* Task statement
Extract every entry word for word.

Material provided START

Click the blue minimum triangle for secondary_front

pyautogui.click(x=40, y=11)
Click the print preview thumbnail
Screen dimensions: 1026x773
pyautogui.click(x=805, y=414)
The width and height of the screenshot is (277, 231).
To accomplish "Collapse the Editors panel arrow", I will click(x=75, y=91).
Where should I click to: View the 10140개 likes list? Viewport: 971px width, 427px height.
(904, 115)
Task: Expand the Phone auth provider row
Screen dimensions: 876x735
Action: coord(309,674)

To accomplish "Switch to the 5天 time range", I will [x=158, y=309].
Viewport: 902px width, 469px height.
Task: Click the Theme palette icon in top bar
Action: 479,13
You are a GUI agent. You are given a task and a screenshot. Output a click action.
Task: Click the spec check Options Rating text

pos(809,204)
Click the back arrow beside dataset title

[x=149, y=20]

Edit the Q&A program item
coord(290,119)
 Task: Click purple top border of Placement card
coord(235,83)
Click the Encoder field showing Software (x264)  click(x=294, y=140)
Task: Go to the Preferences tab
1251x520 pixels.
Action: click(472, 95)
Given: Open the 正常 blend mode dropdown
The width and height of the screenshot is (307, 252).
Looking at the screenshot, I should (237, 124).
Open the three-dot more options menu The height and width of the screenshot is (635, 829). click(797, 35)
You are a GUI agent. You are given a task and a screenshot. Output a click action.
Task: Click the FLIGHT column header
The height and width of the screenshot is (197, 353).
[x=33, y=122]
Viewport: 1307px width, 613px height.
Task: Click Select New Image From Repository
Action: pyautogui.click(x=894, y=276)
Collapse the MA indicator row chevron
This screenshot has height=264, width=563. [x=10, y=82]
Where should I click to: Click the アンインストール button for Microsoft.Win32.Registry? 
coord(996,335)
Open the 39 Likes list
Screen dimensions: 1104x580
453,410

Material provided END

* Response area
Click the blue minimum triangle for secondary_front

pyautogui.click(x=40, y=11)
Click the print preview thumbnail
Screen dimensions: 1026x773
pyautogui.click(x=805, y=414)
The width and height of the screenshot is (277, 231).
To accomplish "Collapse the Editors panel arrow", I will click(x=75, y=91).
Where should I click to: View the 10140개 likes list? Viewport: 971px width, 427px height.
(904, 115)
Task: Expand the Phone auth provider row
Screen dimensions: 876x735
Action: coord(309,674)

To accomplish "Switch to the 5天 time range", I will [x=158, y=309].
Viewport: 902px width, 469px height.
Task: Click the Theme palette icon in top bar
Action: 479,13
You are a GUI agent. You are given a task and a screenshot. Output a click action.
Task: Click the spec check Options Rating text

pos(809,204)
Click the back arrow beside dataset title

[x=149, y=20]

Edit the Q&A program item
coord(290,119)
 Task: Click purple top border of Placement card
coord(235,83)
Click the Encoder field showing Software (x264)  click(x=294, y=140)
Task: Go to the Preferences tab
1251x520 pixels.
Action: click(472, 95)
Given: Open the 正常 blend mode dropdown
The width and height of the screenshot is (307, 252).
Looking at the screenshot, I should (237, 124).
Open the three-dot more options menu The height and width of the screenshot is (635, 829). click(797, 35)
You are a GUI agent. You are given a task and a screenshot. Output a click action.
Task: Click the FLIGHT column header
The height and width of the screenshot is (197, 353).
[x=33, y=122]
Viewport: 1307px width, 613px height.
Task: Click Select New Image From Repository
Action: pyautogui.click(x=894, y=276)
Collapse the MA indicator row chevron
This screenshot has height=264, width=563. [x=10, y=82]
Where should I click to: Click the アンインストール button for Microsoft.Win32.Registry? 
coord(996,335)
Open the 39 Likes list
Screen dimensions: 1104x580
453,410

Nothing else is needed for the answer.